This is because cracks and peeling due to thermal shock are less likely to occur by setting the aspect ratio of the heating element 2 to 50 to 5000.

In addition, when the heating element 2 is formed inside the ceramic substrate 1, the aspect ratio can be increased, but when the heating element 2 is installed inside, the distance between the heating surface and the heating element is shortened. Since temperature uniformity falls, it is necessary to make heating element itself into flat shape.

In the present invention, when the heating element 2 is arranged inside the ceramic substrate 1, the heating element 2 can be arranged in an eccentric arrangement of the heating element in the thickness direction, but the degree of eccentricity is 50 on one side (heating surface) of the substrate. It is preferable to set it as the position to% or more and less than 100%. This is because the temperature distribution of the heating surface can be prevented and the warping of the ceramic substrate can be suppressed. Preferably it is 55 to 95%.

When the heat generating element 2 is formed inside the ceramic substrate 1, the heat generating element formation layer may be divided into a plurality of layers. In this case, it is preferable that the patterns of the respective layers are formed so as to complement each other, and in view of the heating side, a complete pattern is formed in any one layer. For example, the structure is arranged in a zigzag pattern on the upper and lower layers so that the whole becomes a complete pattern.

In the case where the heating element 2 is arranged on the surface of the ceramic substrate 1, it is preferable that the heating element 2 is arranged in a state where a part (bottom) of the heating element is embedded in the ceramic substrate. This is because by arranging the heating elements in this manner, it is possible to realize the improvement of the suppression of the resistance of the heating element and the improvement of the adhesion with the ceramic substrate.

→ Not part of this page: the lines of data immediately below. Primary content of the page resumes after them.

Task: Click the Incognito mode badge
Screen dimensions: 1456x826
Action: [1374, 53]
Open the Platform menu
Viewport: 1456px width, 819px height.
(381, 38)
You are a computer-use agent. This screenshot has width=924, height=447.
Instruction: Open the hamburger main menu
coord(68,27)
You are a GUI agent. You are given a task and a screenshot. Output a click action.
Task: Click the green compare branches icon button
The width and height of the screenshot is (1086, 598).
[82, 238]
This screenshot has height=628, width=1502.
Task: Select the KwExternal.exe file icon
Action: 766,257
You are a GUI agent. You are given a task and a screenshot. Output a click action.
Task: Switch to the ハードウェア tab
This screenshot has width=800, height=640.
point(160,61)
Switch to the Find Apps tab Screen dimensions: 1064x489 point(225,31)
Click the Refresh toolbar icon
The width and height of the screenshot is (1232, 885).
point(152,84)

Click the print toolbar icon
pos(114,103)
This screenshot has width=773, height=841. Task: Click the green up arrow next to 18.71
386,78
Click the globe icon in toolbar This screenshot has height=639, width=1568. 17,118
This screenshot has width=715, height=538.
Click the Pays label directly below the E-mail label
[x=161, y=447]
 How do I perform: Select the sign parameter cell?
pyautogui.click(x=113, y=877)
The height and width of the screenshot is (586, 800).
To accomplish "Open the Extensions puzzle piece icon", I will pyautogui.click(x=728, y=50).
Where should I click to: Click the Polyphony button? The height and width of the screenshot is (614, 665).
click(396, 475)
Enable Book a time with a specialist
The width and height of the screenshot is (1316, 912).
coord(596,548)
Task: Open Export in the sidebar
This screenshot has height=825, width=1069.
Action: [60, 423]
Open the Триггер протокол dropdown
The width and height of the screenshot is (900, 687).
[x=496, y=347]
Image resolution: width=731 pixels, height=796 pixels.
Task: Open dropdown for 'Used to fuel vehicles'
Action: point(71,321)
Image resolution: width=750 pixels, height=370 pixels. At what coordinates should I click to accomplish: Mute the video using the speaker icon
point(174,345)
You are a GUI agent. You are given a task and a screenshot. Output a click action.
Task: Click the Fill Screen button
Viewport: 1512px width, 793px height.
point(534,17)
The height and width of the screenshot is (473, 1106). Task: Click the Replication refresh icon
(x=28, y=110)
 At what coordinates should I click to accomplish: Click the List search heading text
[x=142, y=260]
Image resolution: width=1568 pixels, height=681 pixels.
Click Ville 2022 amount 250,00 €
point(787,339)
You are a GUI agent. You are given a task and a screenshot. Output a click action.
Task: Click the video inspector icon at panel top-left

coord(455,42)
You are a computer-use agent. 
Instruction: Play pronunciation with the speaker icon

Next, a conductive paste used to form the heating element on a ceramic substrate will be described. It is common for this electrically conductive paste to mix resin, a solvent, a thickener, etc. other than the metal particle or electroconductive ceramic to ensure electroconductivity.

As the metal particles, any one or more selected from noble metals (gold, silver, platinum, palladium), lead, tungsten, molybdenum and nickel are used. This is because these metals are relatively hard to oxidize and exhibit sufficient resistance to heat generation. In the conductive ceramic, any one or more selected from tungsten, molybdenum carbide and the like is used.

These metal particles or conductive ceramics preferably have a particle size of 0.1 to 100 mu m. If it is too fine, it is easy to oxidize, while if too large, it is difficult to sinter and the resistance value becomes large.

The metal particles may be spherical, scaly, or a mixture of spherical and scaly. In particular, when the shape is in the shape of scales, it is easy to hold the metal oxide described later between the metal particles, and the adhesion between the heating element and the nitride ceramics and the like is improved.

In addition, epoxy resin, phenol resin, etc. are suitable for resin used for such an electrically conductive paste. Isopropyl alcohol etc. are used as a solvent. As the thickener, cellulose or the like is used.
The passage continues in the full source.